The Battle of Burnt Corn, also known as the Battle of Burnt Corn Creek, was an encounter between United States armed forces and Creek Indians that took place July 27, 1813 in present-day southern Alabama. The battle was part of the Creek War.

Background
In July 1813, Peter McQueen, a Creek Native American chief, and a large party of Red Stick warriors proceeded to Pensacola, Florida to buy munitions, with $400 and a letter from a British officer at Fort Malden. In McQueen's words, the Spanish governor gave them "a small bag of powder for each ten towns, and five bullets to each man." The governor presented this as a "friendly present, for hunting purposes".
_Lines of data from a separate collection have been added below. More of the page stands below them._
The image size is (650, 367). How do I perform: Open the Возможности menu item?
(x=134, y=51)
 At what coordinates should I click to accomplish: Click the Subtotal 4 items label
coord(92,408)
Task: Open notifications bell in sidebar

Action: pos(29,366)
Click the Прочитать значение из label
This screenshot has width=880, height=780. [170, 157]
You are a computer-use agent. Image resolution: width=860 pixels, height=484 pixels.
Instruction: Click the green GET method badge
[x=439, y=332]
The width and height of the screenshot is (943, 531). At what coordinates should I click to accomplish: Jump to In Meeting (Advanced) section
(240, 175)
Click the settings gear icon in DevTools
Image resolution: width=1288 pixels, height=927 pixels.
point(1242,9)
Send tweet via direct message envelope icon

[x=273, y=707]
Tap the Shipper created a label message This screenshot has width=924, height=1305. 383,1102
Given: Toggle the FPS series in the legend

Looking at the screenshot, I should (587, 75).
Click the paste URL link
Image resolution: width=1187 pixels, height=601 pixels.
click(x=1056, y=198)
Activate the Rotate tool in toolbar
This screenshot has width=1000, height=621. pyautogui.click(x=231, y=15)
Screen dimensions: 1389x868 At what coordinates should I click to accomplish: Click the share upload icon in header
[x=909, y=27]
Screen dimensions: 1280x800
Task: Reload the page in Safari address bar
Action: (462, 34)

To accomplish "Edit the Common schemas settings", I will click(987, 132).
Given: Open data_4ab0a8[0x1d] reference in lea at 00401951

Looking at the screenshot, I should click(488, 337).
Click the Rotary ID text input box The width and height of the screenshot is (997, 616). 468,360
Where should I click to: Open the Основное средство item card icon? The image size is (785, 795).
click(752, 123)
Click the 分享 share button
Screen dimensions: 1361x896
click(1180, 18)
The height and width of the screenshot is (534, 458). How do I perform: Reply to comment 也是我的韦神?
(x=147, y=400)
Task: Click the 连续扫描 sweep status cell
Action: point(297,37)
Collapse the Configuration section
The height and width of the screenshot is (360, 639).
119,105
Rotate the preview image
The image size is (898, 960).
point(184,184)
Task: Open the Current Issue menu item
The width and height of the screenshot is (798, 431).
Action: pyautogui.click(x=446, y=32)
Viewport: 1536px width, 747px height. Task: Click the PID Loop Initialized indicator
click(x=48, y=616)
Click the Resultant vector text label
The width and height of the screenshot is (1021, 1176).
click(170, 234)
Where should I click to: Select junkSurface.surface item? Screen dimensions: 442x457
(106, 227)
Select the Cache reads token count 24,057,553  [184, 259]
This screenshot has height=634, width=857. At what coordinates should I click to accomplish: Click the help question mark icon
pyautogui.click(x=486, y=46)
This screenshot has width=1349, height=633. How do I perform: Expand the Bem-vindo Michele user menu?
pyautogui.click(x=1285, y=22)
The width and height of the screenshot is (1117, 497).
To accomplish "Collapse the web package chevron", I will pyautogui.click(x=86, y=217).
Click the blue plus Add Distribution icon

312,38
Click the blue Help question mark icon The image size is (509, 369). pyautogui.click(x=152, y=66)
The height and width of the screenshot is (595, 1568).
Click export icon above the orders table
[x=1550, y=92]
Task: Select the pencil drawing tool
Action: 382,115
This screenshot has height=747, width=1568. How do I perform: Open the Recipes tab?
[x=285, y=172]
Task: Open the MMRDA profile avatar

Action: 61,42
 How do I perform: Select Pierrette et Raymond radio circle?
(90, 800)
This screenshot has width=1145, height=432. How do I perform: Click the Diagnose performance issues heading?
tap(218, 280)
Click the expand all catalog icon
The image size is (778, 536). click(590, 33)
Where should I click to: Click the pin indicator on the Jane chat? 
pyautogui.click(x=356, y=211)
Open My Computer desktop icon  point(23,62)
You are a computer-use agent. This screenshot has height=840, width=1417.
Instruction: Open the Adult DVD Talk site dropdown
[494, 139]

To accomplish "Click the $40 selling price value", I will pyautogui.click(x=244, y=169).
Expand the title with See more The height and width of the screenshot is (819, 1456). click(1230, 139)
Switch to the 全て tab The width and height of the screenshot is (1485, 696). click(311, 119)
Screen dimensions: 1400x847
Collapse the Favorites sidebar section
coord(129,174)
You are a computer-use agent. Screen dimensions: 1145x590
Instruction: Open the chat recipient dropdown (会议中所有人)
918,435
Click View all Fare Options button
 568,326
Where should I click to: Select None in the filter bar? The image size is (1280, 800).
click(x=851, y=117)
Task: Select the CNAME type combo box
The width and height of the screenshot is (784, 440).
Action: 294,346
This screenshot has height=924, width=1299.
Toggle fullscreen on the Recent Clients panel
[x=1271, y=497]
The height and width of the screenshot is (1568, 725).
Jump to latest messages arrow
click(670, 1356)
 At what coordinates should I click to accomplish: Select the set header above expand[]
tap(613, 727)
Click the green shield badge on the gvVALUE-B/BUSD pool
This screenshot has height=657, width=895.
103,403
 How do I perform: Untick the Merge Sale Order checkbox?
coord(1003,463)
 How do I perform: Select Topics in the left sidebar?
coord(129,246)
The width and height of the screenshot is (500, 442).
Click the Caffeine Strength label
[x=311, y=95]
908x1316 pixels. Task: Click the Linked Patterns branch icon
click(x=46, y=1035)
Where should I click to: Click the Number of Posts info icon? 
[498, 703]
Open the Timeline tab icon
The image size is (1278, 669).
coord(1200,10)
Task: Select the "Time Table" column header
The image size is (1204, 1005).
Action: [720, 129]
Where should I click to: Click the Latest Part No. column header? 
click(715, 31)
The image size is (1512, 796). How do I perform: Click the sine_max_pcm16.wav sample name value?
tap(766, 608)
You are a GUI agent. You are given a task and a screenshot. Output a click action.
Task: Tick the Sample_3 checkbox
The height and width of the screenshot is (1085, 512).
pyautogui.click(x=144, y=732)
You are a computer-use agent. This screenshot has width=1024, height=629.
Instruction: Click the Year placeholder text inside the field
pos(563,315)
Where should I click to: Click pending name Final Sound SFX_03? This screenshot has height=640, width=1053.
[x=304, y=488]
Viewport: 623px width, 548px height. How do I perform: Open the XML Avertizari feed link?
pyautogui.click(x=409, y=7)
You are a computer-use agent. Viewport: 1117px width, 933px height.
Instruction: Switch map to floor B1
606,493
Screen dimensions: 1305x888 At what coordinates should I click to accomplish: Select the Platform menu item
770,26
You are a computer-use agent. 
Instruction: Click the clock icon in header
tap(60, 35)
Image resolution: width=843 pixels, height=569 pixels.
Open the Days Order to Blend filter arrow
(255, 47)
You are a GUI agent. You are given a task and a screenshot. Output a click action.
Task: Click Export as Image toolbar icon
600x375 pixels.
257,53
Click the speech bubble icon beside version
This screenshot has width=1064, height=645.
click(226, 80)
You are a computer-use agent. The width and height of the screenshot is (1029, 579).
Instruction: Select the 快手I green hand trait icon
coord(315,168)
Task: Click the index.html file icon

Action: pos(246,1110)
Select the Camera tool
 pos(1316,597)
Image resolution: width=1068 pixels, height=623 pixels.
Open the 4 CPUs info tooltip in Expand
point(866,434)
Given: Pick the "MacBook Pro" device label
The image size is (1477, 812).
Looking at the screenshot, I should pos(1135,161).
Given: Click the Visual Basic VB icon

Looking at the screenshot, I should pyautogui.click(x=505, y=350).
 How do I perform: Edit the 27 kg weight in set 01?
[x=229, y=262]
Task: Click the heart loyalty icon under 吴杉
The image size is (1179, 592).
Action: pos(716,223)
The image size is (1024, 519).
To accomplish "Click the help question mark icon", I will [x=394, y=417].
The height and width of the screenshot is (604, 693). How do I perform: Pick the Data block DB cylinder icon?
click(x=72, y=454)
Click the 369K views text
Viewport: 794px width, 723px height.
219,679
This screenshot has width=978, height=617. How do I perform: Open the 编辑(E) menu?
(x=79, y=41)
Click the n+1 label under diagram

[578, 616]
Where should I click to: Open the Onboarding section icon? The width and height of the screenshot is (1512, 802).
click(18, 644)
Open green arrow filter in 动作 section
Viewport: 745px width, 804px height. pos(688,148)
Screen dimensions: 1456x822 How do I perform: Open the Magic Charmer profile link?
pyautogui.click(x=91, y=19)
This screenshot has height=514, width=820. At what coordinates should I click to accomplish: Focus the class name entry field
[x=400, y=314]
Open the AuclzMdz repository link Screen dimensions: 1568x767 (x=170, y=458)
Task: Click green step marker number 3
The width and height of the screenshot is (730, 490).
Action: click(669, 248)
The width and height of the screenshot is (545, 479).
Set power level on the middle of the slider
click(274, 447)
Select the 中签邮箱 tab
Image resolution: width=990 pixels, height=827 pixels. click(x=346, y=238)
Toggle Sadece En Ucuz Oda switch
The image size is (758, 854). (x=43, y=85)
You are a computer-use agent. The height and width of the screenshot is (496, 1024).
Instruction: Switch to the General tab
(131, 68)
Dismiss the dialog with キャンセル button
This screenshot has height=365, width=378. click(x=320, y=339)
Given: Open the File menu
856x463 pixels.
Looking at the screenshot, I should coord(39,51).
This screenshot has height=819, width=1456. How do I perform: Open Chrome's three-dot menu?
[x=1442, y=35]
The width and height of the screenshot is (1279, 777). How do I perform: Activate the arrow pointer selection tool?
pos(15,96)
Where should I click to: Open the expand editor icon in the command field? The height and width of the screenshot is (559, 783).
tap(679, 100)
But Samuel Moniac, a Creek warrior, testified August 2, 1813 after the events, "High Head told me that, when they went back with their supply, another body of men would go down for another supply of ammunition; and that ten men were to go out of town, and they calculated on 'five horse-loads for every town'."

Battle
United States soldiers at Fort Mims, having heard of Peter McQueen's mission, sent  a quickly organized force, led by Colonel James Caller and Captain Dixon Bailey, to intercept McQueen's party. This force was joined by volunteers from Fort Glass under the command of Samuel Dale. The Americans ambushed the Red Sticks as they bedded down on the evening of July 27, 1813, on the banks of Burnt Corn Creek, in present-day southern Alabama (in what is now northern Escambia County, Alabama). It would become known as "The Battle of Burnt Corn" or the "Battle of Burnt Corn Creek," and would be seen as a part of the broader Creek War.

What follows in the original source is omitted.